Hamburg. Das Abendblatt hat eine Einheit der Hamburger Polizei gut ein Jahr begleitet. Heute: Der Dienstgruppenleiter der A-Schicht am PK38.
Ein schlichter Pappkarton, vollgestopft mit Erinnerungen: Fotos, ausgedruckte Mails, Zeitungsausschnitte. Vor allem Zeitungsausschnitte sind es, die Jan Stahmer in dem Karton sammelt. Artikel aus dem Abendblatt, von „Mopo“ oder „Bild“ über Fälle, an denen er gearbeitet hat. Die ihn oft bewegt und manchmal auch erschüttert haben. Über den „Fall Yagmur“ sind es besonders viele Artikel geworden.
Zuletzt hat Jan Stahmer zweieinhalb Jahre lang die Dienstgruppe A am Polizeikommissariat 38 in Rahlstedt geleitet. Das Abendblatt hat ihn und seine Kolleginnen und Kollegen gut ein Jahr lang begleitet. In einer Serie stellen wir die Menschen vom PK38 vor und was sie als Streifenpolizistinnen und Streifenpolizisten erleben. Heute: was das mit dem zehn Jahre alten Fall Yagmur zu tun hat.
Polizei Hamburg: Das Schicksal Yagmurs hat Hamburg erschüttert
„Auch am Ende rinnen ihr keine Tränen über das Gesicht. Keine sichtbare Trauer um ihr gequältes Kind, keinerlei Anflug von Schuld an dem viel zu frühen Sterben der kleinen Yagmur stehlen sich in ihre Züge. Nur ein nervöses Zucken um Augen und Mund lässt erahnen, wie angespannt Melek Y. in diesen Augenblicken ist, da es um sie selber geht und um ihre Zukunft: Die Mutter der zu Tode geprügelten Dreijährigen erhält lebenslange Haft wegen Mordes.“ So beginnt ein Artikel. Abendblatt-Gerichtsreporterin Bettina Mittelacher hat ihn geschrieben, als sie über die Urteilsverkündung im „Fall Yagmur“ berichtete.
Yagmur, deren Schicksal Hamburg erschüttert hat, ist gerade einmal drei Jahre alt geworden. Es waren drei Jahre voller Gewalt und fehlender Liebe, bis es zu jenem endgültigen Ausbruch der Mutter kam, den das Mädchen nicht überleben sollte. Drei Jahre Hass – unterbrochen nur durch die zwischenzeitliche Obhut bei Pflegefamilien. Fast auf den Tag genau sind es zehn Jahre her, dass Melek Y. ihre Tochter misshandelte und dabei tötete.

→ Inhalt der Daten

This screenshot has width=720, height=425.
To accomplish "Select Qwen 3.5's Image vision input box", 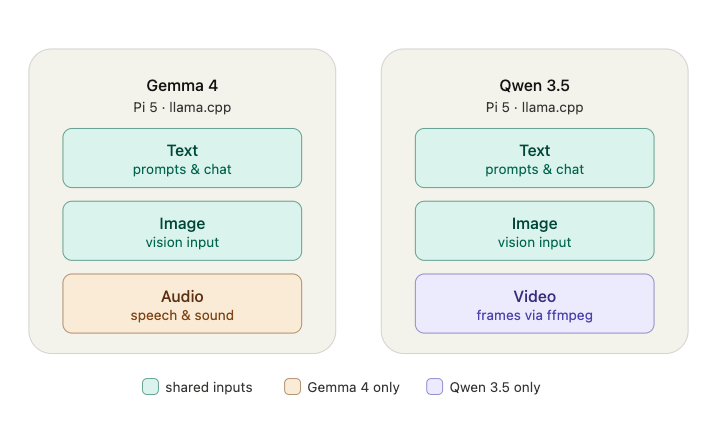I will (x=534, y=231).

→ Was zu tun ist
1. Prüfe für jede Aussage, ob sie zum Text über Jan Stahmer und den Fall Yagmur passt. Antworte jeweils mit Ja oder Nein und zitiere die entscheidenden Worte aus dem Text wörtlich. (a) Jan Stahmer hat zuletzt zweieinhalb Jahre lang die Dienstgruppe A am PK38 in Rahlstedt geleitet. (b) Das Abendblatt hat die Polizisten etwa ein halbes Jahr lang begleitet. (c) Die Mutter von Yagmur wurde wegen Totschlags zu lebenslanger Haft verurteilt.
2. Nimm den Text über Jan Stahmer und den Fall Yagmur nach seinem letzten Satz wieder auf und schreib ihn weiter.

→ Ergebnisse
1.
(a) Ja: „Zuletzt hat Jan Stahmer zweieinhalb Jahre lang die Dienstgruppe A am Polizeikommissariat 38 in Rahlstedt geleitet.“
(b) Nein: „Das Abendblatt hat ihn und seine Kolleginnen und Kollegen gut ein Jahr lang begleitet.“
(c) Nein: „Die Mutter der zu Tode geprügelten Dreijährigen erhält lebenslange Haft wegen Mordes.“

2.
Anrufer: Dreijährige schwer verletzt
Es sind die Erlebnisse am 18. Dezember 2013, die Jan Stahmer in seiner Arbeit als Polizist prägen werden. Der damals 28-Jährige und seine Kollegen sitzen an der Billstedter Wache beim Morgenbriefing zusammen, als sie von der Feuerwehr alarmiert werden. Es heißt, ein drei Jahre junges Mädchen müsse in einer Wohnung in Mümmelmannsberg reanimiert werden, von Verletzungen nach einem Sturz oder Unfall oder gar von Misshandlungen ist zunächst keine Rede.
Stahmer und sein Kollege gucken sich kurz an, dann nicken sich beide zu. Sie übernehmen, obwohl bei beiden sogleich die Erinnerung an einen Fall von vor gerade einmal einem Jahr hochkommt: die Erinnerung an einen vier Monate alten Säugling, getötet von der eigenen Mutter, als der Vater zur Arbeit ist. Sie hat das Baby im Wahn, sie müsse den Teufel austreiben, mit nassen Tüchern bedeckt – und dabei erstickt. Von der entsetzlichen Tat bekommen die beiden jungen Polizisten zunächst nichts mit. Sie hören nur von einer nackten Frau, die sich vor die Bahn stürzen wolle. Als Stahmer und sein Kollege eintreffen, kniet die Frau, immer noch nackt, auf dem Boden und betet.
Schon wieder ein Einsatz mit einem toten Baby
Dass viel mehr dahintersteckt als eine akute Verwirrtheit, können die beiden Polizisten nicht ahnen. Wie die Frau heißt, die sie in die Klinik bringen lassen, und woher sie kommt – die beiden wissen es nicht. Erst Stunden später entdeckt der Vater sein totes Baby. Als die Wache alarmiert wird, wird Stahmer der Zusammenhang zwischen den Ereignissen gleich klar. „Der Vater kommt von der Arbeit nach Hause und findet alles verloren vor, was ihm wichtig war. Sein Heulen war herzzerreißend“, erinnert sich Stahmer.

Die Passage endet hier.